Pity the poor parents

By the time this page is read, Gilad Shalit may be in his parents’ arms – or he may not be. (See page 21.)

Since the then 19-year-old was captured by Hamas on June 25, 2006, his plight and how to resolve it have caught the imagination of Jews the world over – and particularly, of course, in Israel. His parents, Noam and Aviva Shalit, have been doing what parents must do, campaigning on their son’s behalf, keeping his face and his story in the news and in the public consciousness. Earlier this fall, Hamas released a video of the slender young sergeant (promoted from corporal in absentia) holding that day’s newspaper, clearly establishing that – at least by that date – he was still alive.

A deal seemed in the offing by Tuesday, a swap of one Israeli soldier for perhaps as many as 1,000 Palestinian prisoners in Israeli jails – including many who have been responsible for deadly attacks against Israelis.

As the day wore on, the swap seemed less likely, and there was no way of predicting whether it would actually take place.

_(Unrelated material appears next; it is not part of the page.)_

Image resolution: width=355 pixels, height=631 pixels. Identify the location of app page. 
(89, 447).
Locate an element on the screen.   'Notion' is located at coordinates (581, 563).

Israel has long been reluctant to release those “with blood on their hands.” Yediot Aharonot, in fact, warned, “This is not a deal for the release of prisoners with blood on their hands…. This is the release of prisoners in blood up to their ears.”

The Jerusalem Post wrote, in a similar vein, “As much as we Israelis ache to see Gilad Shalit home with his family, the emotional blackmail of campaigners who say the country should do ‘anything’ to achieve his release could unleash on our home front the very same sociopathic killers Israel’s security forces worked so hard to capture in the first place.”

Meanwhile, a group of fathers whose children were killed by terrorists has petitioned for transparency and is clearly against any deal that would free murderers. And a similar group of mothers – including Miki Goldwasser, the mother of murdered hostage Ehud Goldwasser – has written to Prime Minister Benjamin Netanyahu, “Some of us lost many family members in deadly attacks, and we still find the courage to ask for the releases of those who planned those attacks in order to save Gilad.”

It is hard to say who is right, as is so often the case. There are political and philosophical questions that could be endlessly debated. But the fact remains that Shalit is (apparently) still alive, and the longer he is in Hamas hands, the less certain his survival becomes.